Con “Grimmless” trattenevate quelle fiabe, quel background di immaginifico e sogno che aiuta (aiutava?) l’adulto a fare pace con il proprio fanciullo interiore, ricordando come nella società del fastfood di relazioni e valori, che sembra essere diventata la società contemporanea della mercificazione di tutto e tutti, siano state frullate via. Ora, con “Imitationofdeath” avete chiesto ai vostri performer, per prepararsi al lavoro, di portare con sé quegli oggetti che collezionano, che trattengono…
Abbiamo chiesto loro di lavorare sulla zavorra, sui puntelli a cui siamo aggrappati per ricordarci, di tanto in tanto, chi siamo e quale sia la nostra direzione originale. Sommersi dalle cose recuperiamo ossigeno. Loro, gli oggetti, sono sempre là, ci attendono. Non giudicano; ci confortano; non tradiscono. Collezionati, ci danno la misura di una relazione col mondo. E parlano per noi.

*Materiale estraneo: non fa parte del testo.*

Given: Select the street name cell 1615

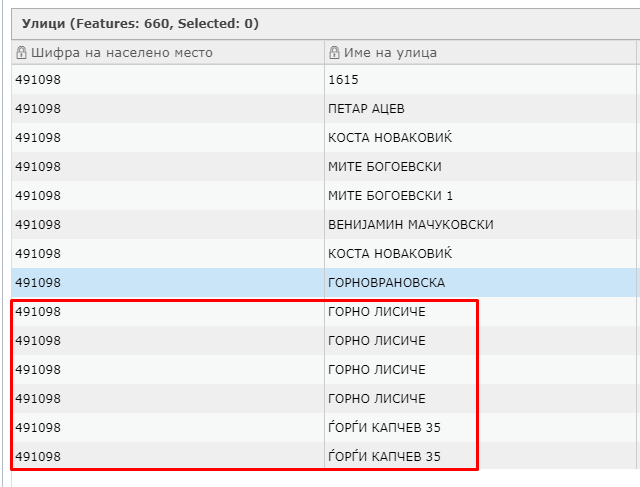Looking at the screenshot, I should [x=343, y=80].

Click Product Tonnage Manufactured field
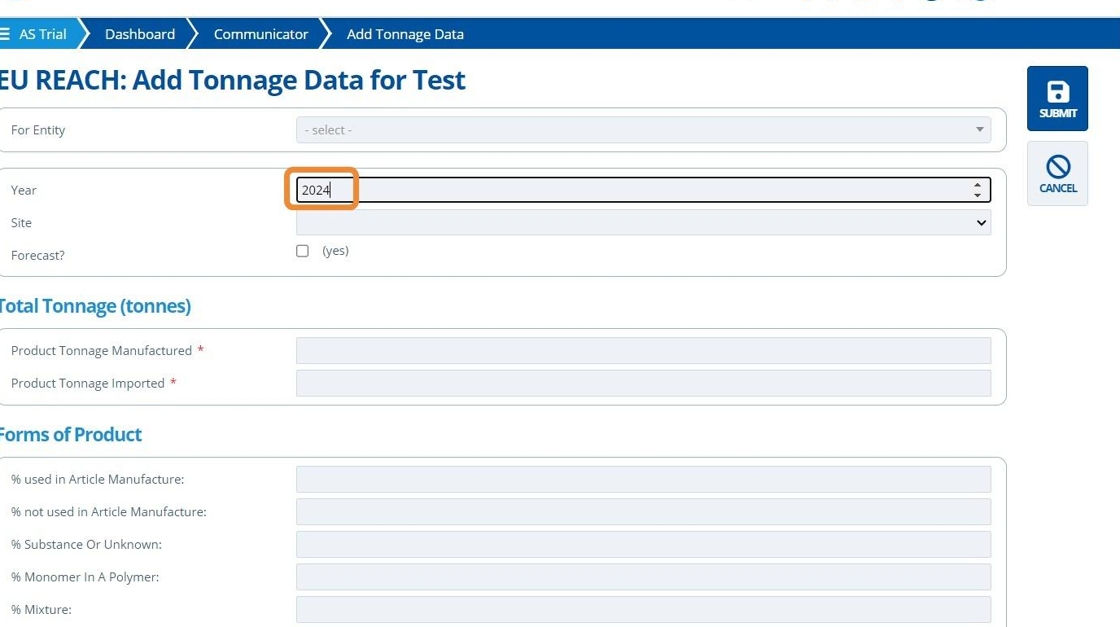pos(643,351)
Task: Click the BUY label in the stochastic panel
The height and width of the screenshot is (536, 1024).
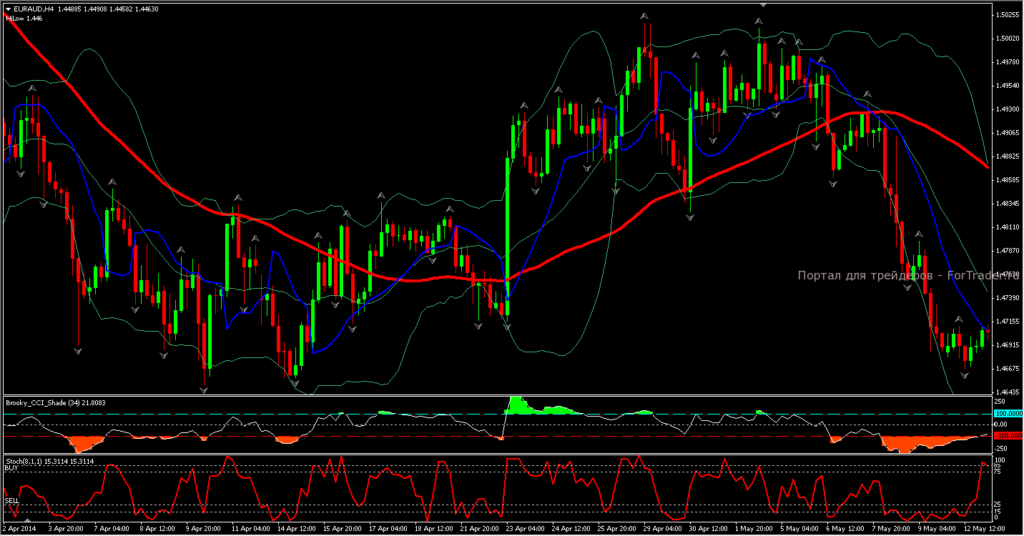Action: 11,468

Prendono voce, edificando un ologramma della nostra presenza in vita.
Non poteva essere altrimenti, per voi, reclamare come musa ideale per il nuovo incontro con il pubblico un autore come Chuck Palahniuk, che porta con sé, nella sua opera scritta, titoli come “Fight Club”, “Soffocare”, “Ninna Nanna”, “Invisible Monsters”, “Survivor”…
Palahniuk, Cooper e prima ancora Virgilio, Ariosto, Ovidio, Marlowe, Shakespeare o Pinter sono piattaforme di confronto, aree di indagine, sforzi convulsivi per riallacciare il filo di un senso. Per restituire dignità a questa mediocre parodia dell’esistenza che si celebra nei teatri e fuori. “Imitationofdeath” germina innaffiato dai sorrisi sbocciati quando le tempeste ironiche, le saette grottesche ma assolutamente deflagranti che accompagnano le pagine di Palahniuk, illuminano da dentro con i loro baluginii, rivelando tappezzerie stinte e foto di momenti passati. Divani buoni, riviste tv e bignami di savoir vivre: un armamentario da campeggio, un kit di sopravvivenza che, supportato per i più dallo scudo dell’arroganza, permette di navigare nel disastro.
Penso alle tante forme di oblio che hanno preso a poco a poco il posto della realtà che puzza, urla, scalpita, brama, scorre. Quando uno strumento diviene invece padrone, come possono essere i social network, o le finestre sul mondo che sono le Chatroulette: luoghi in cui il tempo si congela e la percezione si dilata, consegnando giorni di nulla alla ricerca di qualcuno che regali un’emozione, ricordi di essere vivi, o meglio faccia dimenticare d’essere morti nelle proprie bare virtuali.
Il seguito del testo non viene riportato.